Lozk is a Columbian – first thoughts have to be the cliché of Latin sounds right? He is actually an audio-visual artist who specialises in electronic music and digital imaging and I don’t think there is a single cliché on the whole of the 40 minutes this album gives you.

Most of the music is electronic in origin but there are three numbers where he takes a single instrument – ‘Twilight Run’ features piano, ‘Requiem Machine’ is vocal and ‘Aquarium’ a Spanish guitar – and takes it to places that were never the intended landing zone – and to brilliant result. The tuned and twisted piano on ‘Twilight Run’ uses extensive manipulation of the strings a la Cardew and he creates a piece that paints dark and dense pictures but there is also a skittish edge to the music, images that are almost in full relief but try and hide in the shadows – this is music that invites and almost requires a sense of visual imagery to describe it.

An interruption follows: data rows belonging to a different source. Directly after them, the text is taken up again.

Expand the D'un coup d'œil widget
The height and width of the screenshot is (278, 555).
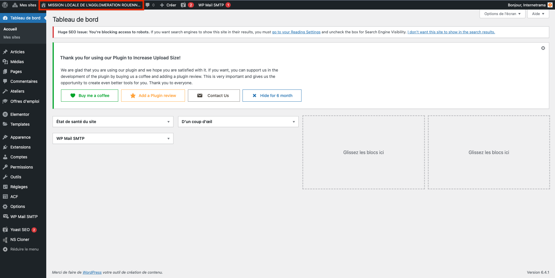point(294,122)
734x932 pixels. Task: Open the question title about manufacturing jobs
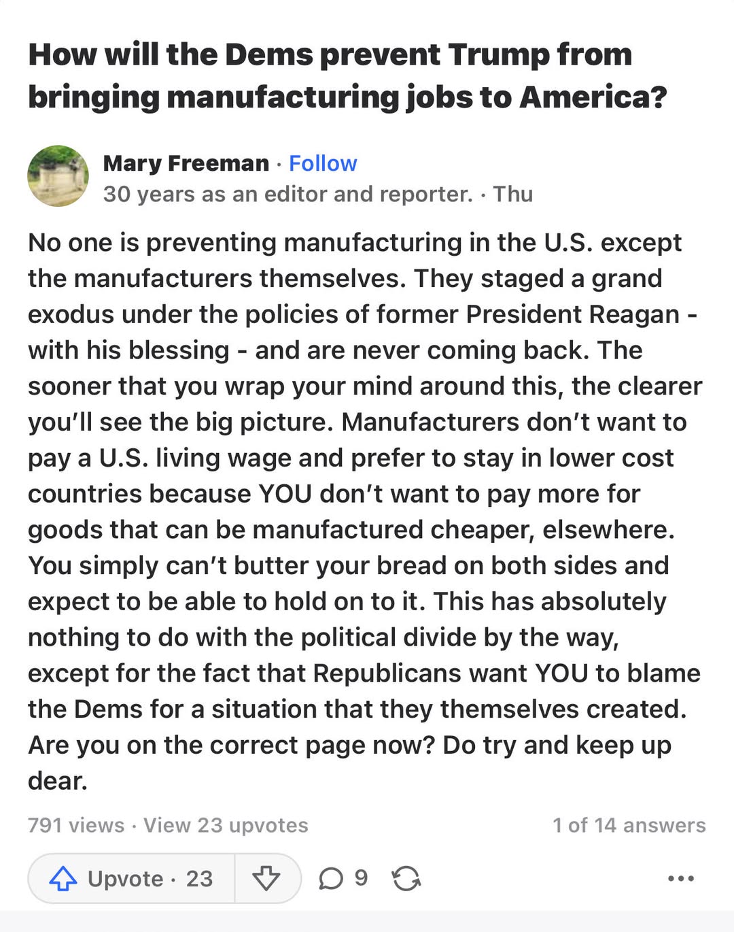click(347, 76)
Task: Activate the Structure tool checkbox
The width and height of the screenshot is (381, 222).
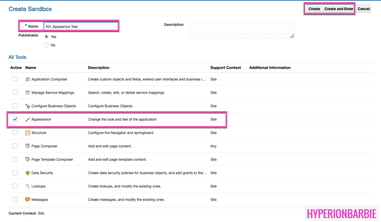Action: [15, 133]
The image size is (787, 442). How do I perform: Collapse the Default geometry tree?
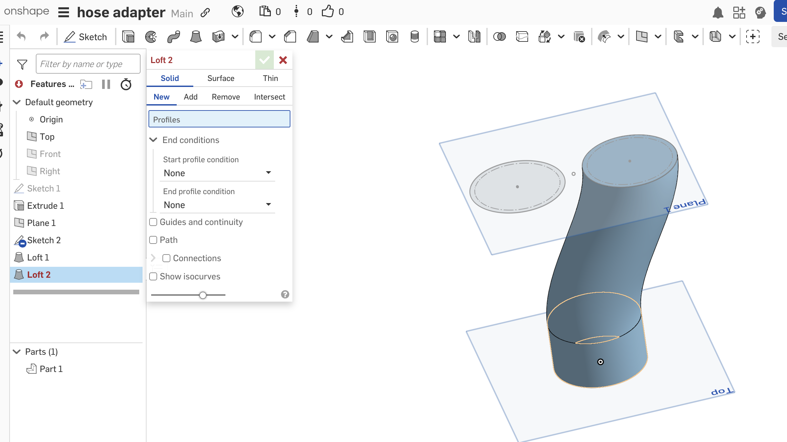pyautogui.click(x=17, y=102)
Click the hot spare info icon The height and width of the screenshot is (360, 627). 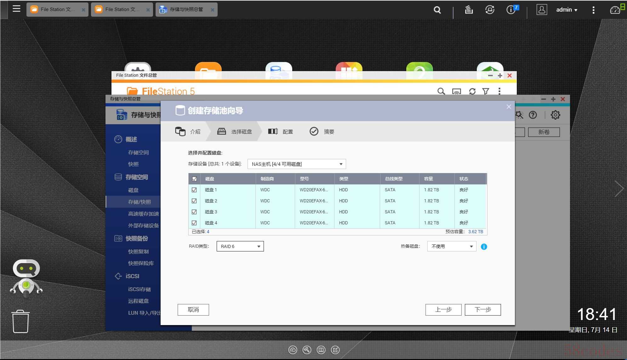click(484, 247)
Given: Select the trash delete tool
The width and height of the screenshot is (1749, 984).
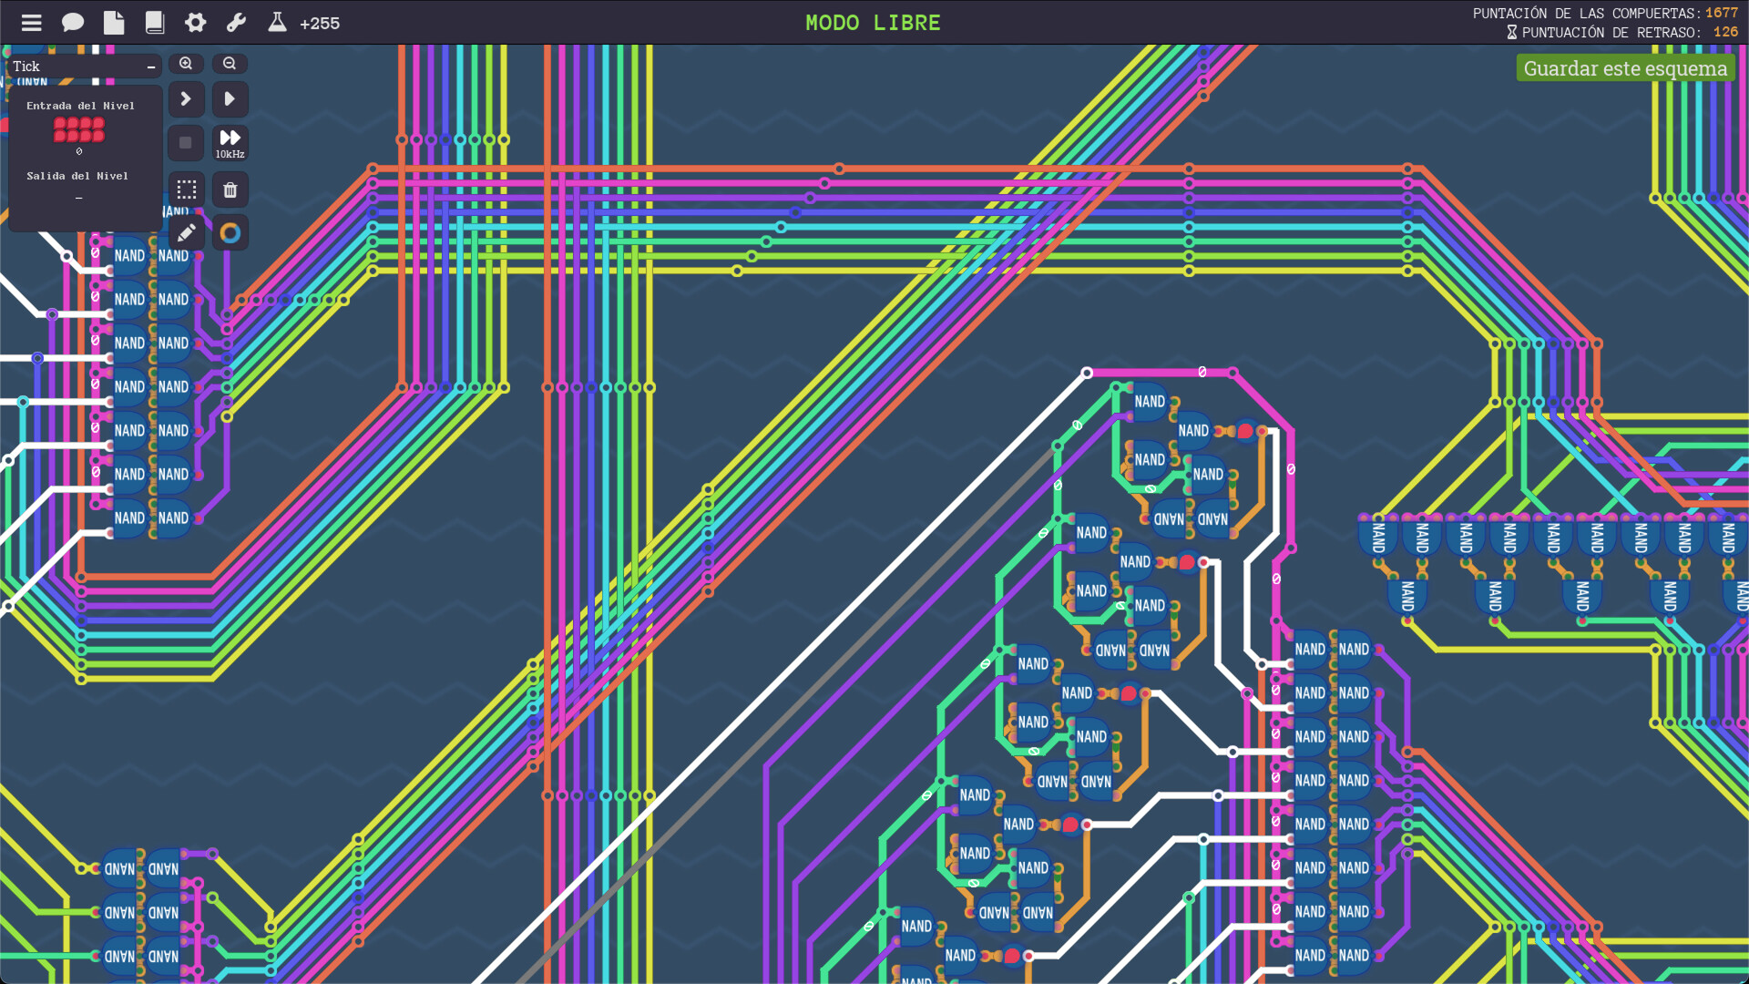Looking at the screenshot, I should point(230,190).
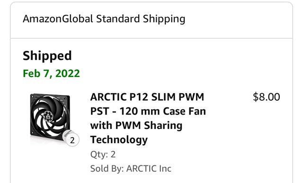Click the Qty: 2 text
303x183 pixels.
[103, 154]
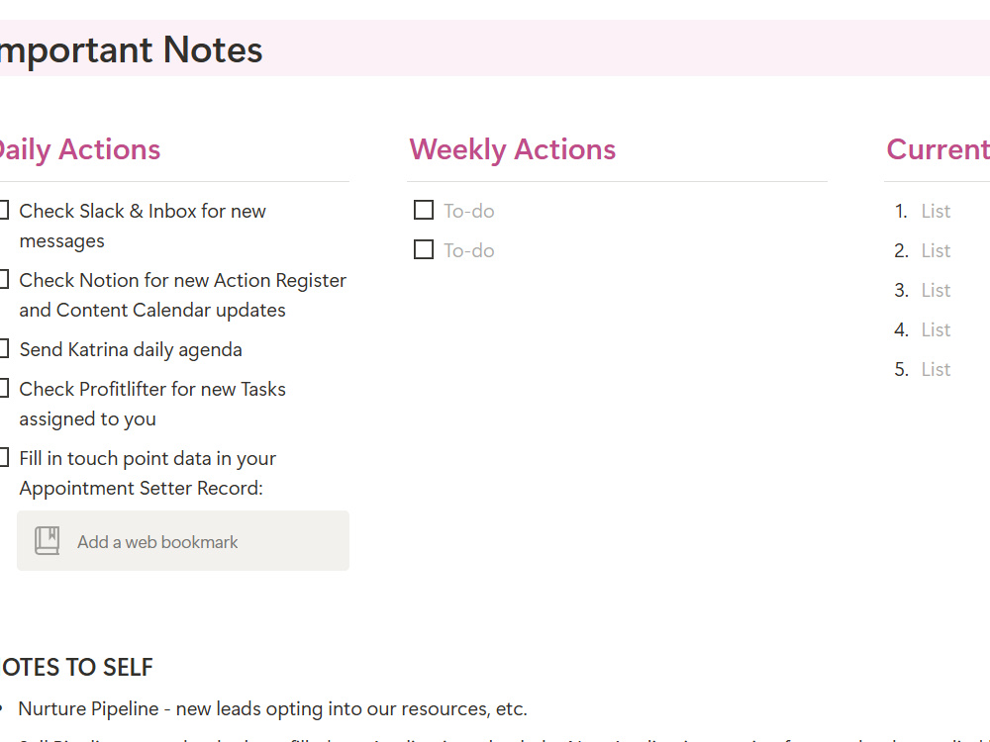Screen dimensions: 990x742
Task: Click the Weekly Actions heading
Action: coord(512,149)
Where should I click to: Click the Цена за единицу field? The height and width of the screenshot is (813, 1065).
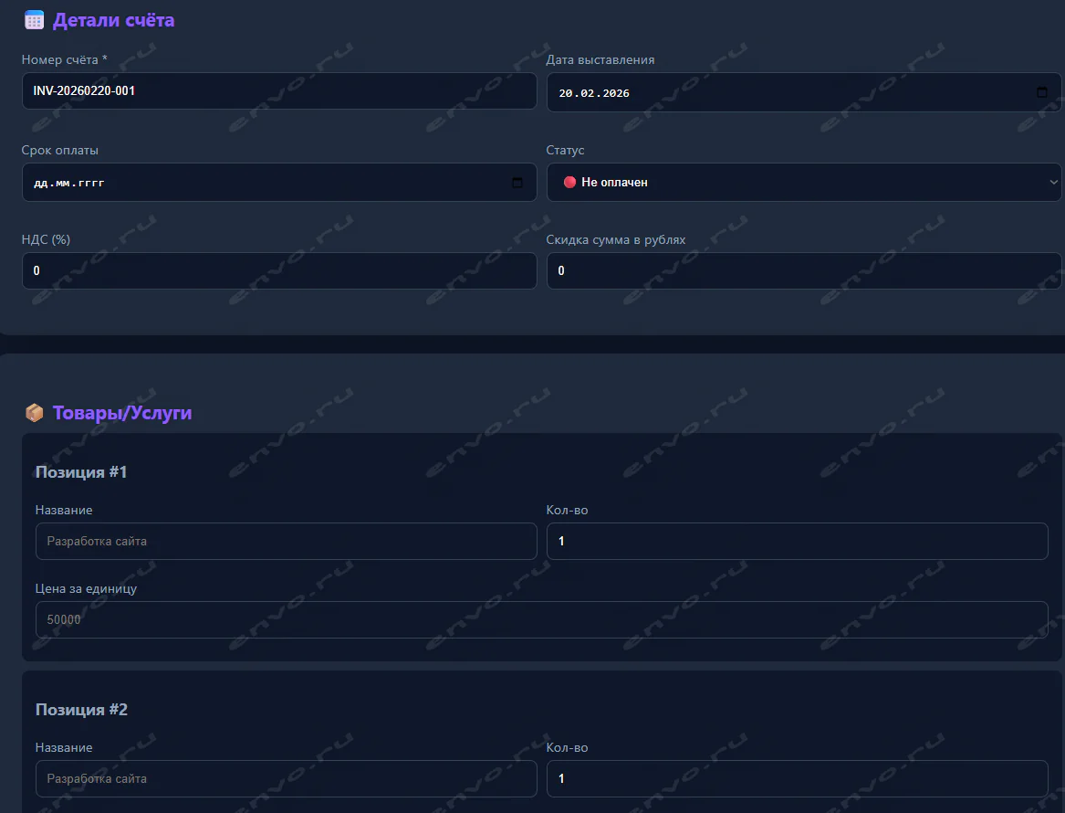pos(541,620)
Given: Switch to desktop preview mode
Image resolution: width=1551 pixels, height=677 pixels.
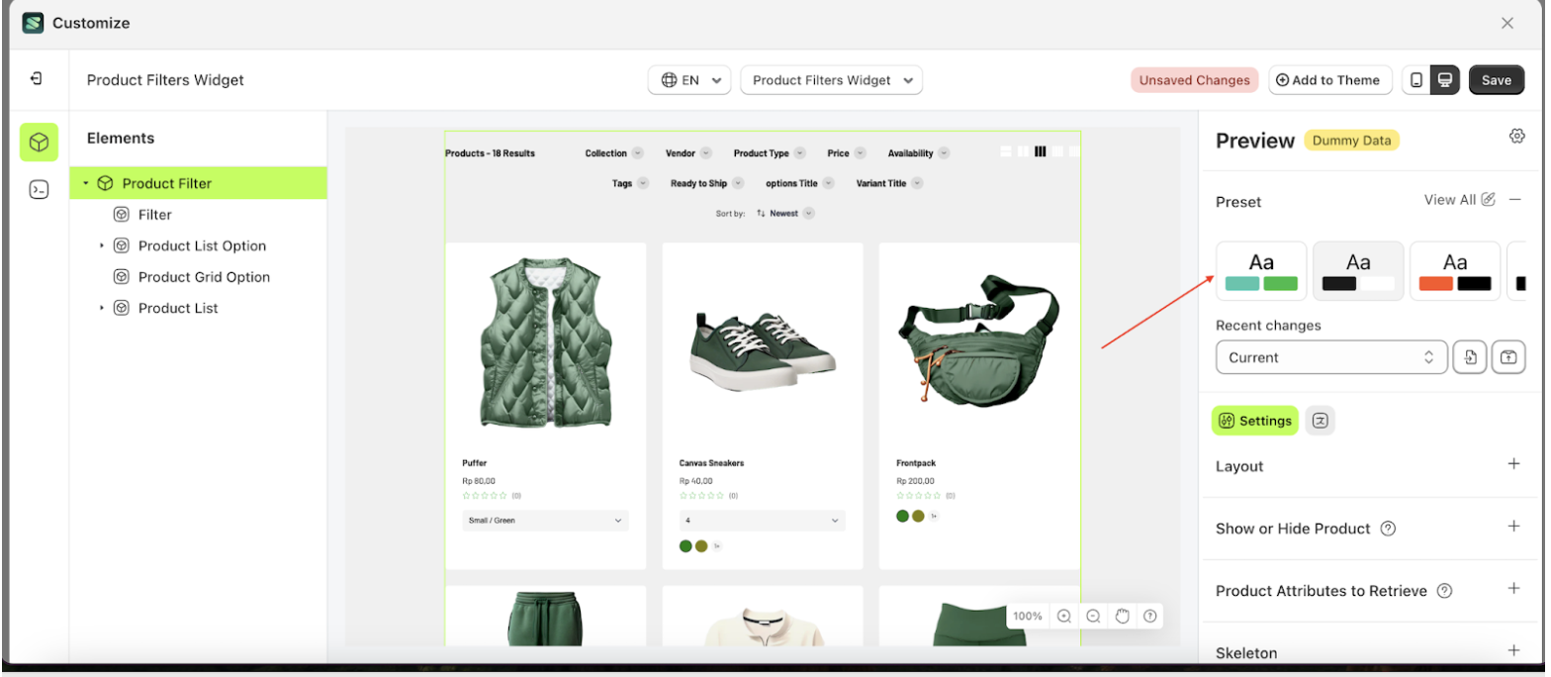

There are elements of the Avant Garde – Stockhausen and La Monte Young come to mind as well as Cardew - but there are also touches of the fetishistic library of sounds that have been the mainstay of some metal music; the genius here is the light touch on the extreme elements.
He is also working very much in the genre of the Aphex Twin/Orb/Chemical Brothers but with less focus of the rhythmic and a greater sense of visuality from the music.

All of these tracks are written by Lozk apart from ‘Des pas sur la niege’ by Debussy and his sympathetic treatment of the piece creates something rather wonderful.

Overall, a fabulous release and one of the most involving albums I’ve heard this year – he is due here in May and June and it will be fascinating to see him live.